-------- Listed records

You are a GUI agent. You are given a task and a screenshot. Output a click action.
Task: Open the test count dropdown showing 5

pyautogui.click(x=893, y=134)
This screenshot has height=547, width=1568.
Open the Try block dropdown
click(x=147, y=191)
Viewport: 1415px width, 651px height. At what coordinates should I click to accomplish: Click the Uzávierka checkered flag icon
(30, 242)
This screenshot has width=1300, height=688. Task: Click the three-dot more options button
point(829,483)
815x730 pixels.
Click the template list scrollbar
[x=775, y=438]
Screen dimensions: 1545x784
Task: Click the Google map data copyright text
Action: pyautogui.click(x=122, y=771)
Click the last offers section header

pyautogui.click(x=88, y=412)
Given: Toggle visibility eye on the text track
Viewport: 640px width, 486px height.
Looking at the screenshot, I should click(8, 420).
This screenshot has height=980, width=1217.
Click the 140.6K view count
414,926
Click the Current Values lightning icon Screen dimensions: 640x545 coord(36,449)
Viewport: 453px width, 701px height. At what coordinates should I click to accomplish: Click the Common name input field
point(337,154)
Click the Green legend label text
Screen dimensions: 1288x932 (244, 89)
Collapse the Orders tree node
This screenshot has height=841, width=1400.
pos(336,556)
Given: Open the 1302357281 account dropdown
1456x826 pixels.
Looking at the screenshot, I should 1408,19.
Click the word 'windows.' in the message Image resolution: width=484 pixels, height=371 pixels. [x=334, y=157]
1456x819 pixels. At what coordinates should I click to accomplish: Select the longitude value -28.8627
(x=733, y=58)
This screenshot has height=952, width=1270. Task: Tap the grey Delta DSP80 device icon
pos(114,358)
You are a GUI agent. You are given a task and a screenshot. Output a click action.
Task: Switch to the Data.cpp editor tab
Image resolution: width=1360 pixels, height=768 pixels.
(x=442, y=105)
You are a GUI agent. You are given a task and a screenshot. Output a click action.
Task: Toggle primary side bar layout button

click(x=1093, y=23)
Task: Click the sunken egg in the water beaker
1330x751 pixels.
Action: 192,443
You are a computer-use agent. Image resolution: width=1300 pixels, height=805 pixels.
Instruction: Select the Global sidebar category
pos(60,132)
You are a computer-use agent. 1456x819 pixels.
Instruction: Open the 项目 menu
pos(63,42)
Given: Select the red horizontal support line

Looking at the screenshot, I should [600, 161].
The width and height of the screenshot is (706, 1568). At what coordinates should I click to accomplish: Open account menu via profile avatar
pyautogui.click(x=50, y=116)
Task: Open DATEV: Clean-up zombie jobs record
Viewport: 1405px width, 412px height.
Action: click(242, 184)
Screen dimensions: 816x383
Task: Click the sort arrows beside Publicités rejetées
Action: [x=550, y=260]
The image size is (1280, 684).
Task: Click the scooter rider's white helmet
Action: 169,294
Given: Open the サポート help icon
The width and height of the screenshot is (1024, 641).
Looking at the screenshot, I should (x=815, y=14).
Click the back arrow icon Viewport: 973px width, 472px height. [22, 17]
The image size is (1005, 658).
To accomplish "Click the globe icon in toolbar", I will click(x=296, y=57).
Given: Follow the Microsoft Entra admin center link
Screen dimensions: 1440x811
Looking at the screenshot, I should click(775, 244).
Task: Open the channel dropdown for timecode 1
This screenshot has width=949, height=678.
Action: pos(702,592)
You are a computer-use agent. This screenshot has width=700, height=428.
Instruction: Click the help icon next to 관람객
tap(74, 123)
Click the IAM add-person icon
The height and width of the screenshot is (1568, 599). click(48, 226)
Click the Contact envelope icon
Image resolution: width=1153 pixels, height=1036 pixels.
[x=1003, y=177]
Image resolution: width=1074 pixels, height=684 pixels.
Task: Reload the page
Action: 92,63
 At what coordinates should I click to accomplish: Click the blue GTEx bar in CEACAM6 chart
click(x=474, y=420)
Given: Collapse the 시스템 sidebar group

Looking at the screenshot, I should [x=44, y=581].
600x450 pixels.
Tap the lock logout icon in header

----------------

**Work to do**
Print every one of the entries above again, word for word, in the same order.

**The answer**
You are a GUI agent. You are given a task and a screenshot. Output a click action.
Task: Open the test count dropdown showing 5

pyautogui.click(x=893, y=134)
This screenshot has height=547, width=1568.
Open the Try block dropdown
click(x=147, y=191)
Viewport: 1415px width, 651px height. At what coordinates should I click to accomplish: Click the Uzávierka checkered flag icon
(30, 242)
This screenshot has width=1300, height=688. Task: Click the three-dot more options button
point(829,483)
815x730 pixels.
Click the template list scrollbar
[x=775, y=438]
Screen dimensions: 1545x784
Task: Click the Google map data copyright text
Action: pyautogui.click(x=122, y=771)
Click the last offers section header

pyautogui.click(x=88, y=412)
Given: Toggle visibility eye on the text track
Viewport: 640px width, 486px height.
Looking at the screenshot, I should click(8, 420).
This screenshot has height=980, width=1217.
Click the 140.6K view count
414,926
Click the Current Values lightning icon Screen dimensions: 640x545 coord(36,449)
Viewport: 453px width, 701px height. At what coordinates should I click to accomplish: Click the Common name input field
point(337,154)
Click the Green legend label text
Screen dimensions: 1288x932 (244, 89)
Collapse the Orders tree node
This screenshot has height=841, width=1400.
pos(336,556)
Given: Open the 1302357281 account dropdown
1456x826 pixels.
Looking at the screenshot, I should 1408,19.
Click the word 'windows.' in the message Image resolution: width=484 pixels, height=371 pixels. [x=334, y=157]
1456x819 pixels. At what coordinates should I click to accomplish: Select the longitude value -28.8627
(x=733, y=58)
This screenshot has height=952, width=1270. Task: Tap the grey Delta DSP80 device icon
pos(114,358)
You are a GUI agent. You are given a task and a screenshot. Output a click action.
Task: Switch to the Data.cpp editor tab
Image resolution: width=1360 pixels, height=768 pixels.
(x=442, y=105)
You are a GUI agent. You are given a task and a screenshot. Output a click action.
Task: Toggle primary side bar layout button

click(x=1093, y=23)
Task: Click the sunken egg in the water beaker
1330x751 pixels.
Action: 192,443
You are a computer-use agent. Image resolution: width=1300 pixels, height=805 pixels.
Instruction: Select the Global sidebar category
pos(60,132)
You are a computer-use agent. 1456x819 pixels.
Instruction: Open the 项目 menu
pos(63,42)
Given: Select the red horizontal support line

Looking at the screenshot, I should [600, 161].
The width and height of the screenshot is (706, 1568). At what coordinates should I click to accomplish: Open account menu via profile avatar
pyautogui.click(x=50, y=116)
Task: Open DATEV: Clean-up zombie jobs record
Viewport: 1405px width, 412px height.
Action: click(242, 184)
Screen dimensions: 816x383
Task: Click the sort arrows beside Publicités rejetées
Action: [x=550, y=260]
The image size is (1280, 684).
Task: Click the scooter rider's white helmet
Action: 169,294
Given: Open the サポート help icon
The width and height of the screenshot is (1024, 641).
Looking at the screenshot, I should (x=815, y=14).
Click the back arrow icon Viewport: 973px width, 472px height. [22, 17]
The image size is (1005, 658).
To accomplish "Click the globe icon in toolbar", I will click(x=296, y=57).
Given: Follow the Microsoft Entra admin center link
Screen dimensions: 1440x811
Looking at the screenshot, I should click(775, 244).
Task: Open the channel dropdown for timecode 1
This screenshot has width=949, height=678.
Action: pos(702,592)
You are a computer-use agent. This screenshot has width=700, height=428.
Instruction: Click the help icon next to 관람객
tap(74, 123)
Click the IAM add-person icon
The height and width of the screenshot is (1568, 599). click(48, 226)
Click the Contact envelope icon
Image resolution: width=1153 pixels, height=1036 pixels.
[x=1003, y=177]
Image resolution: width=1074 pixels, height=684 pixels.
Task: Reload the page
Action: 92,63
 At what coordinates should I click to accomplish: Click the blue GTEx bar in CEACAM6 chart
click(x=474, y=420)
Given: Collapse the 시스템 sidebar group

Looking at the screenshot, I should [x=44, y=581].
600x450 pixels.
Tap the lock logout icon in header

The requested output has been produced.